__WHAT THIS TASK INVOLVES__
Count the lines below that contain the word "pixels" and give only the number.

EXTRACTED RECORDS Start Marker

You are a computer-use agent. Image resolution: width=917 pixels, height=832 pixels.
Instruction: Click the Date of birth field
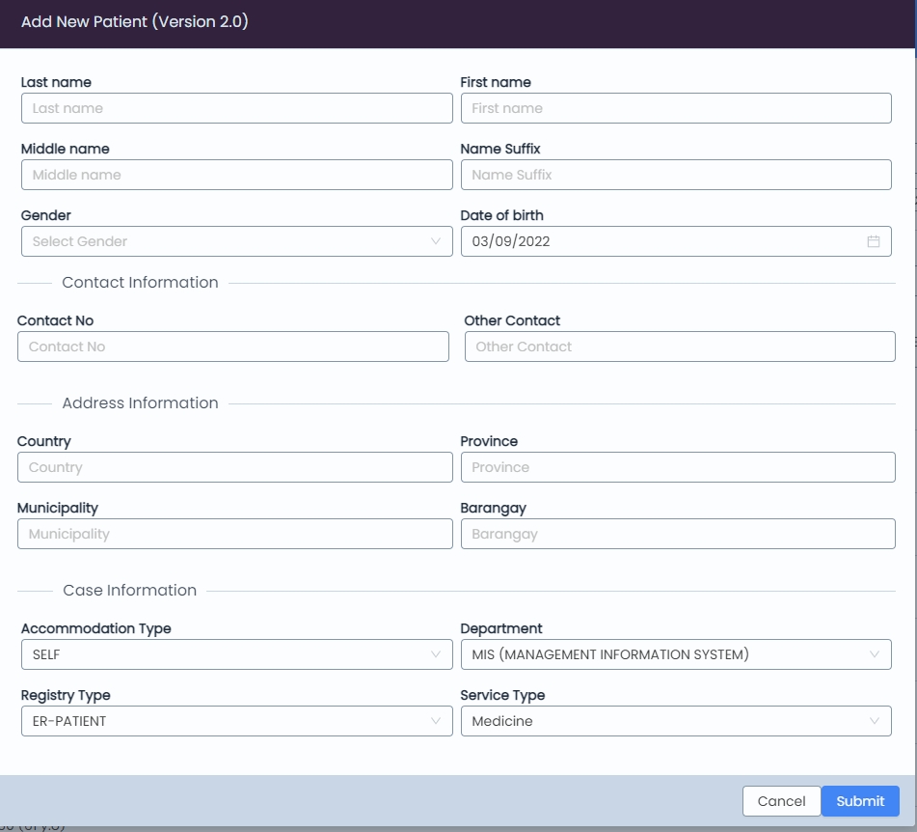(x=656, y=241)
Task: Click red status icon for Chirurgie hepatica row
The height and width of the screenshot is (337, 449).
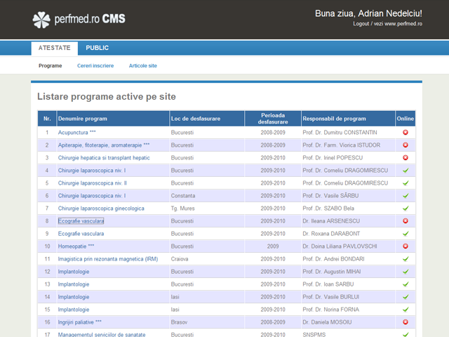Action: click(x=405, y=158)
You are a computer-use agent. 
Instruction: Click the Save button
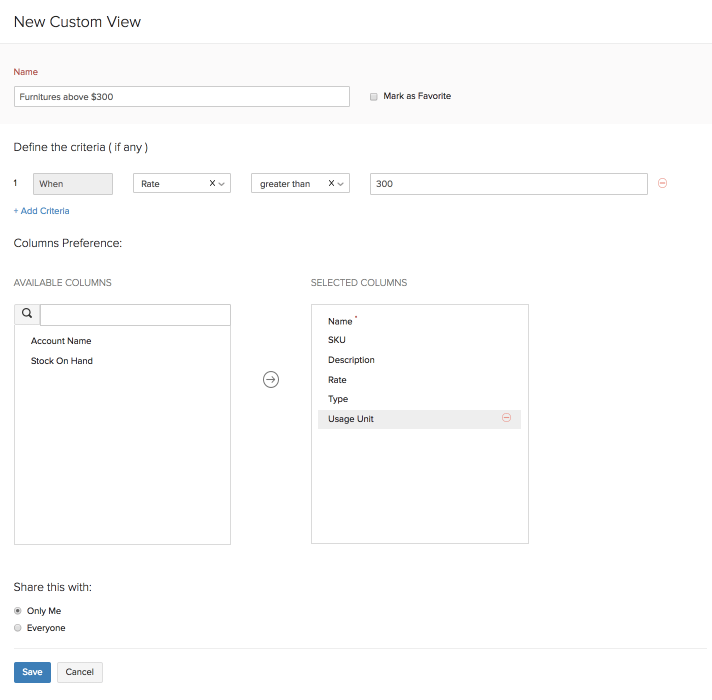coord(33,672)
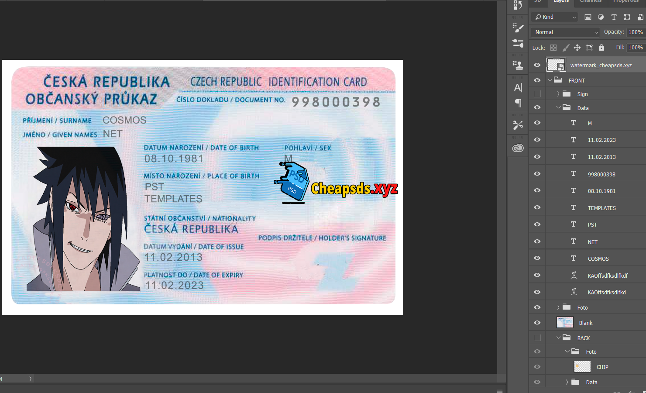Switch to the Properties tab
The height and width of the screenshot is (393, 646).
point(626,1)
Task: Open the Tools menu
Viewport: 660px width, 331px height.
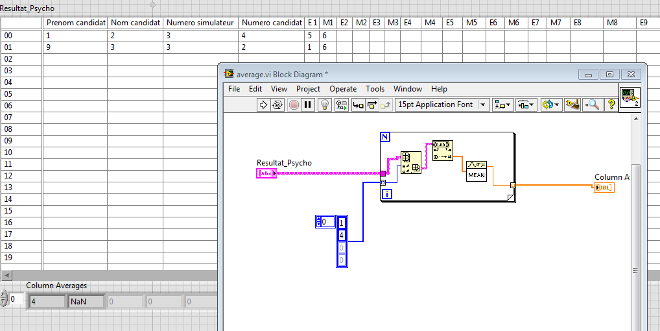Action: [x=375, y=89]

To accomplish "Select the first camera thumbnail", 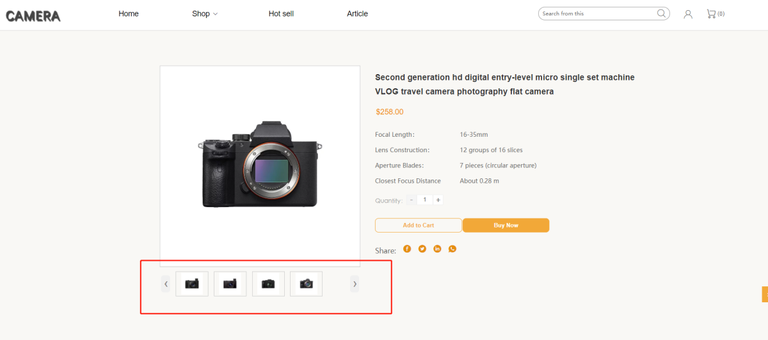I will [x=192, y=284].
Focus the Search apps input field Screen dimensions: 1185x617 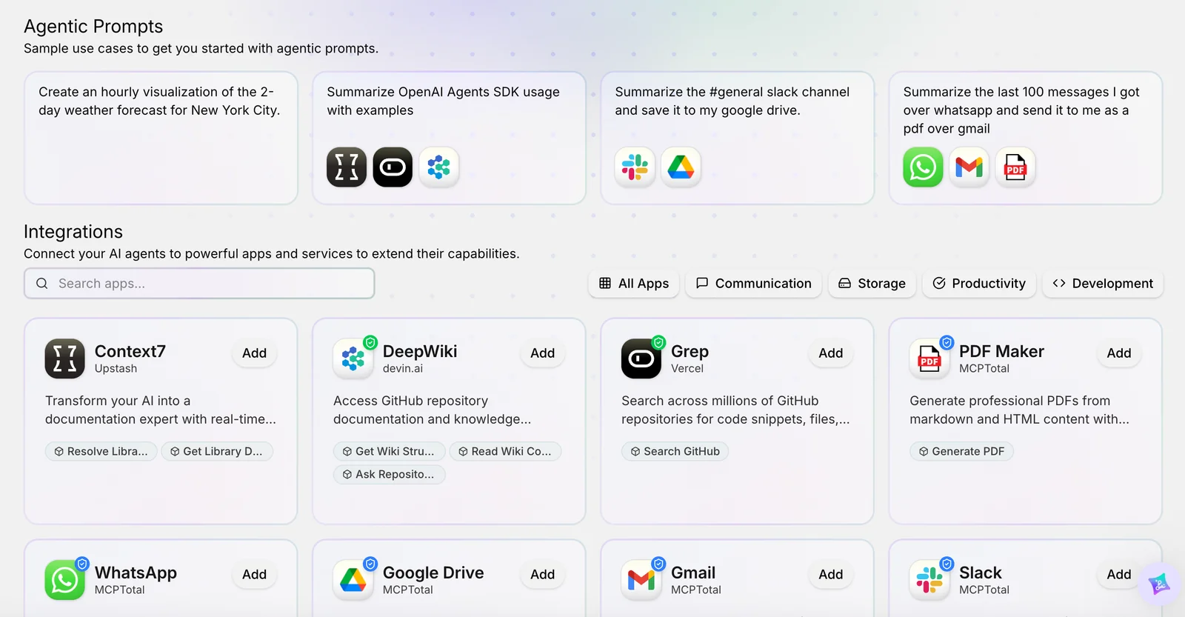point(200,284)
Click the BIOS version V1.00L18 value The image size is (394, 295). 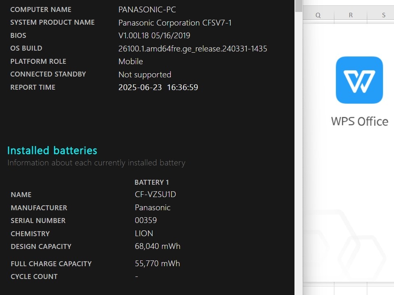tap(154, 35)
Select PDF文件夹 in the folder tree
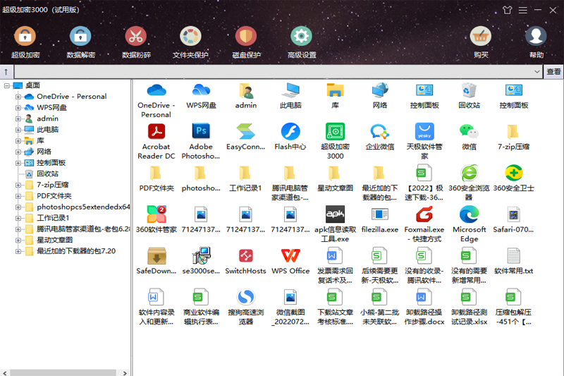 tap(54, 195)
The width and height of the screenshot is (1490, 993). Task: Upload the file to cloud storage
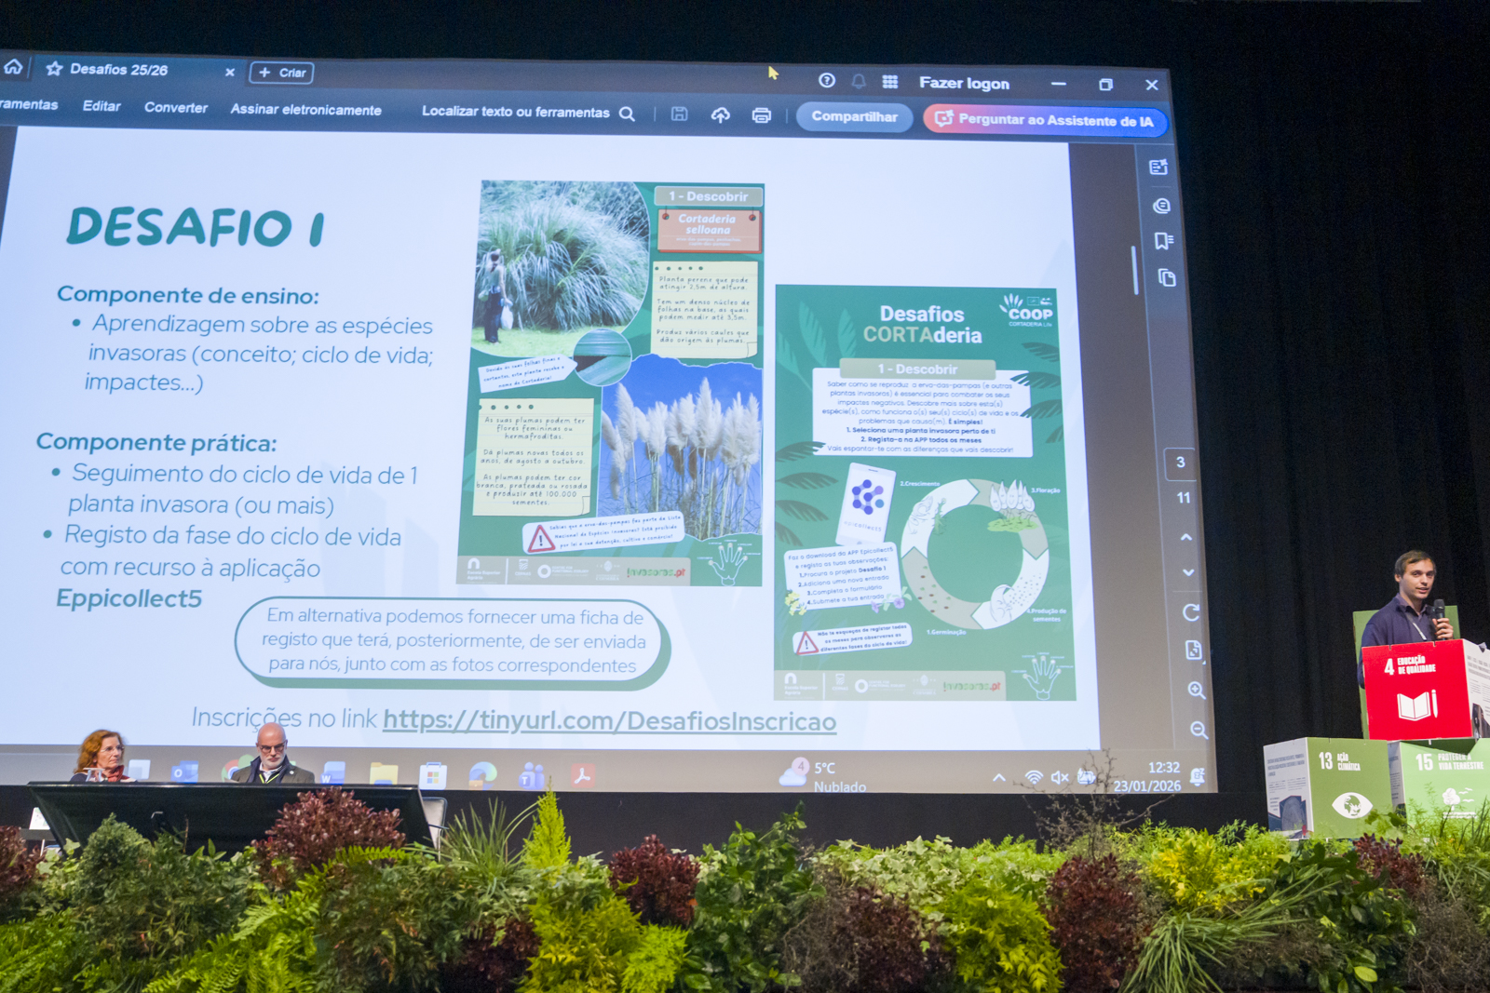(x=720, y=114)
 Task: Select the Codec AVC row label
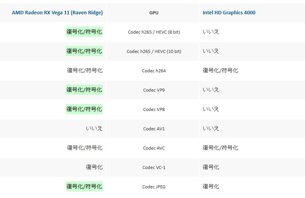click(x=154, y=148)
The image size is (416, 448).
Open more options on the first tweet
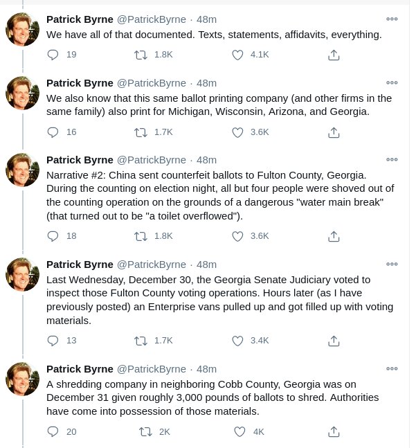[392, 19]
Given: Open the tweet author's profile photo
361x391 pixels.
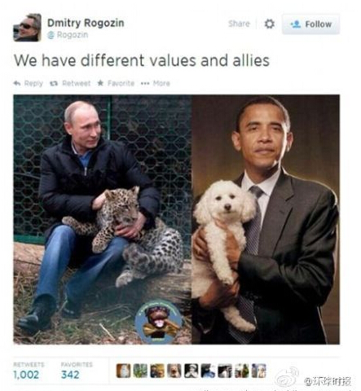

EXTRACTED RECORDS End Marker

__EXERCISE RESPONSE__
2